= What to produce =
No pictures go in the copy. Restate, word for word, each line from the one containing "You are a computer-use agent." through the last line below.

Collected data
=====
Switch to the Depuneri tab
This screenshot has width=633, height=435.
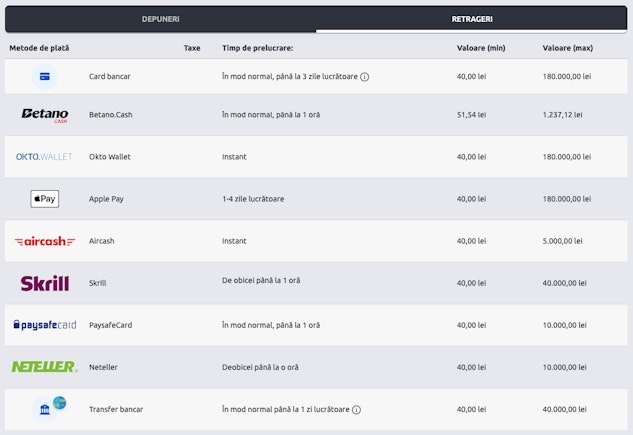point(160,19)
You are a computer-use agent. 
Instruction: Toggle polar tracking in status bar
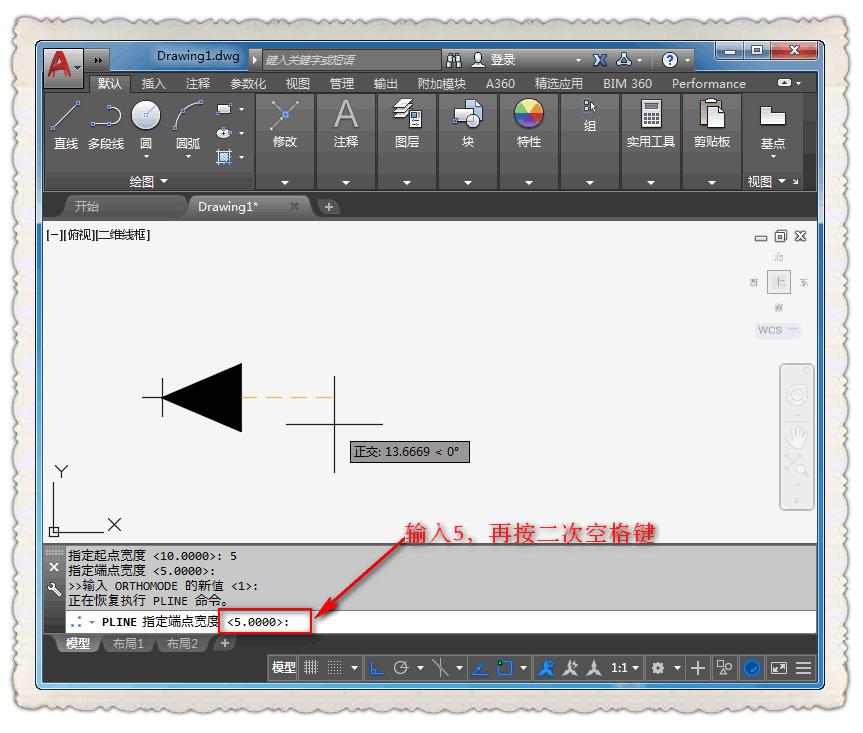[401, 668]

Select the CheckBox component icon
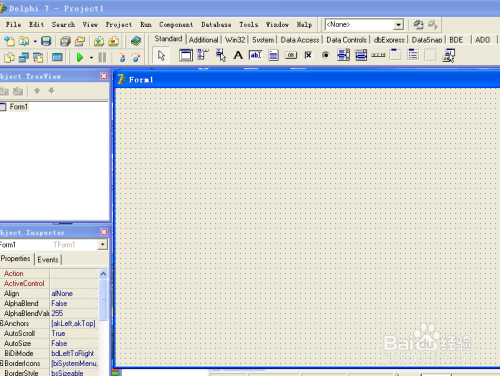(308, 55)
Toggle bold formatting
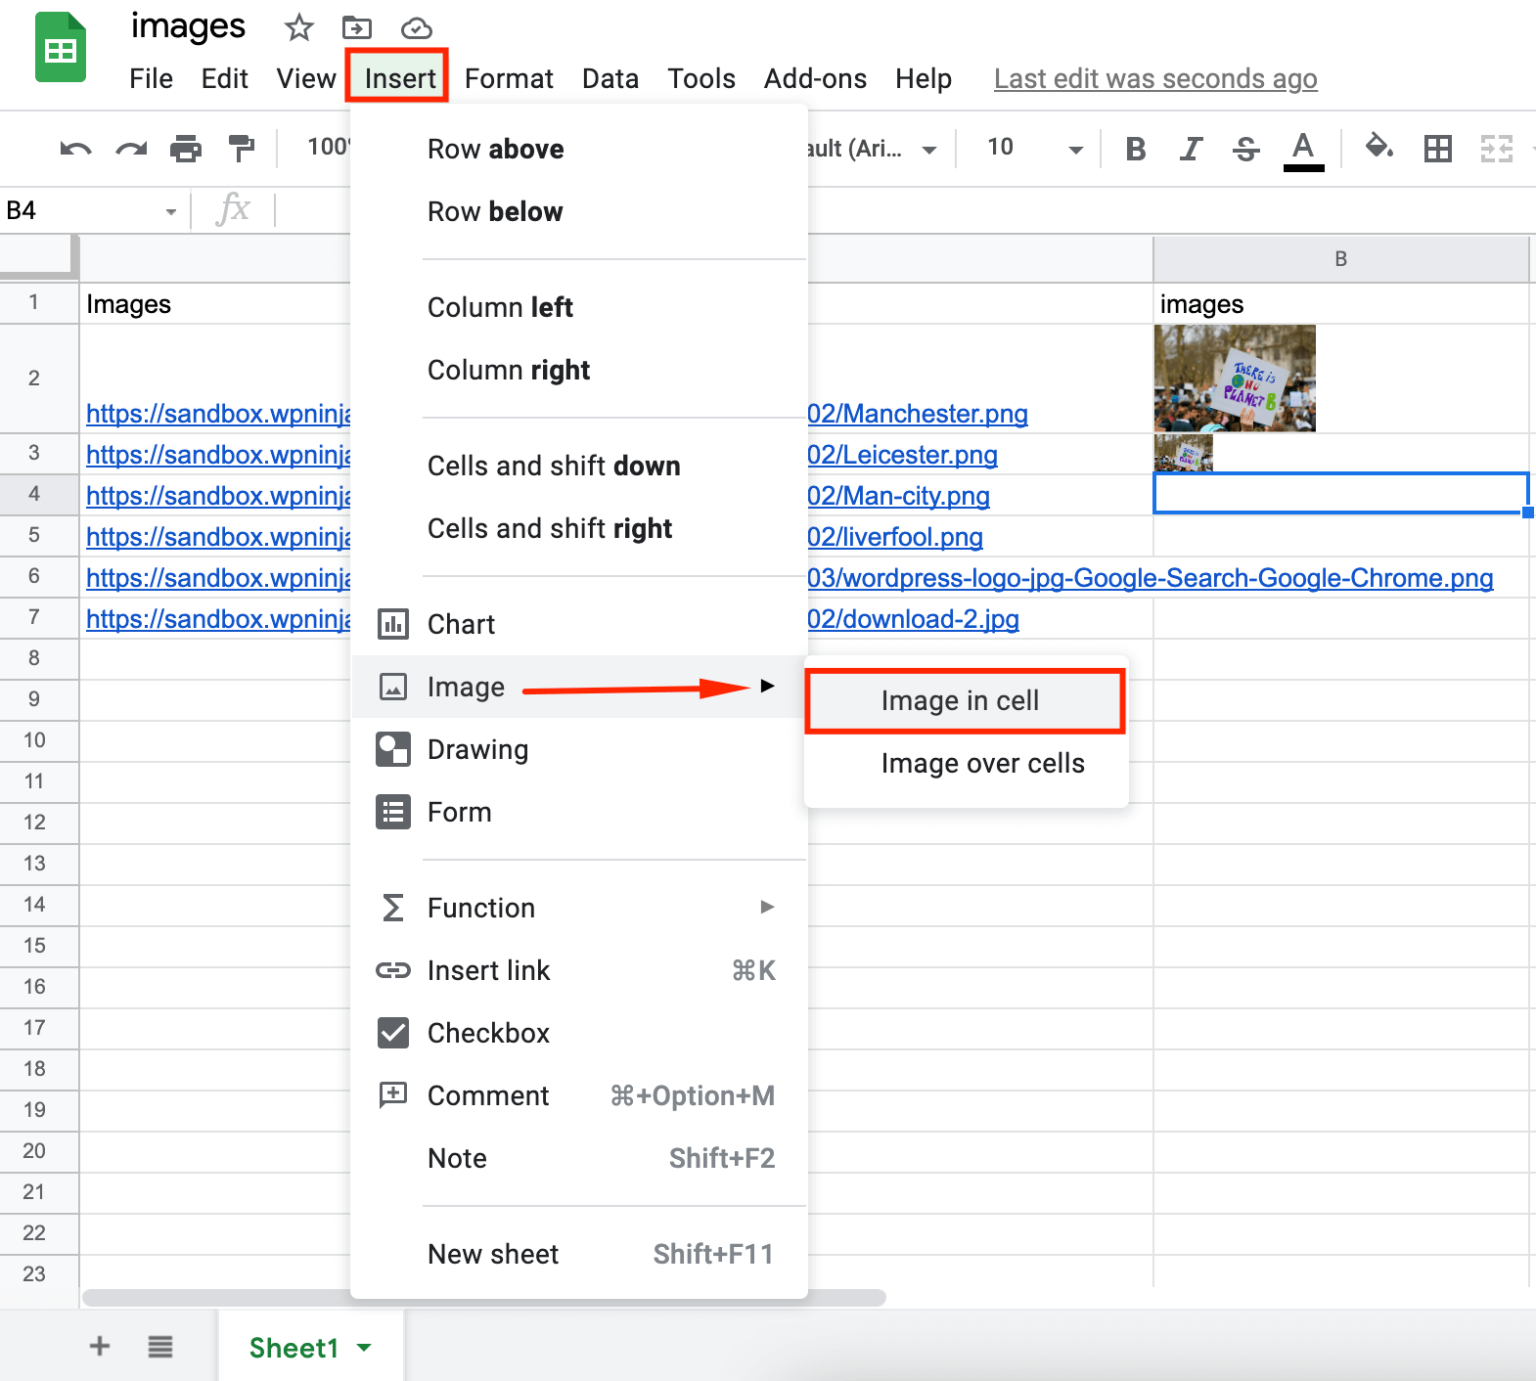 [1135, 148]
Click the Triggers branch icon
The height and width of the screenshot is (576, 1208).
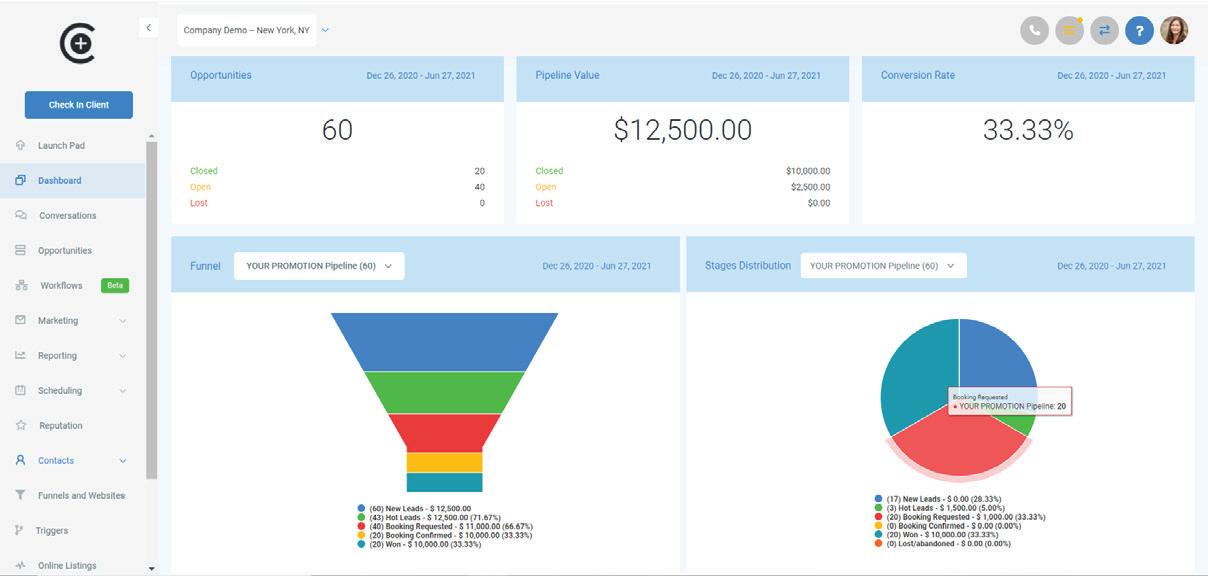20,530
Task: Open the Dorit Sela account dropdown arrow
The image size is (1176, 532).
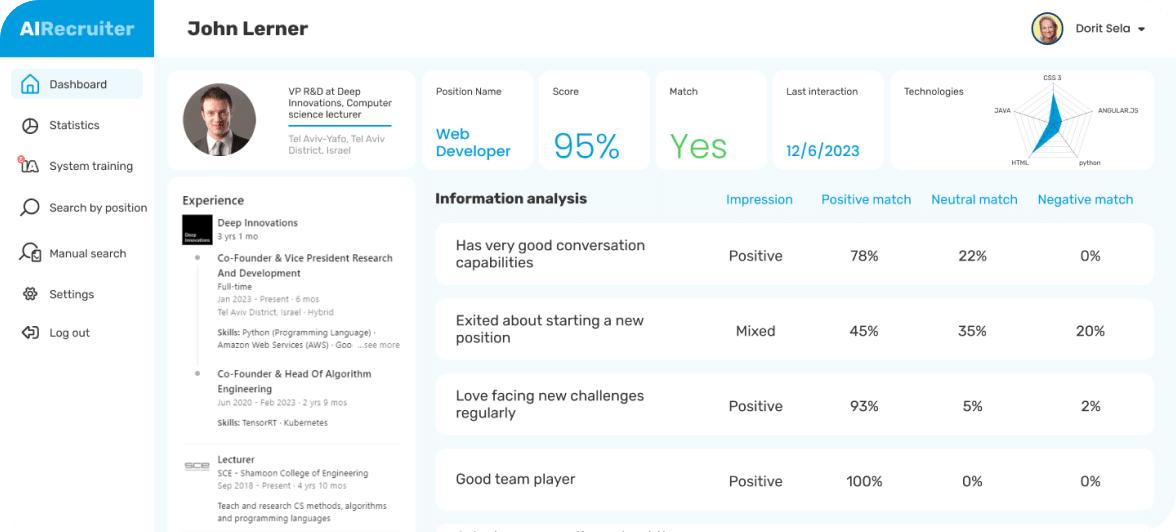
=====
= Response area =
You are a computer-use agent. 
Instruction: Toggle polar tracking in status bar
[401, 668]

Select the CheckBox component icon
(308, 55)
Toggle bold formatting
 [1135, 148]
Click the Triggers branch icon
The height and width of the screenshot is (576, 1208).
20,530
Task: Open the Dorit Sela account dropdown arrow
The image size is (1176, 532).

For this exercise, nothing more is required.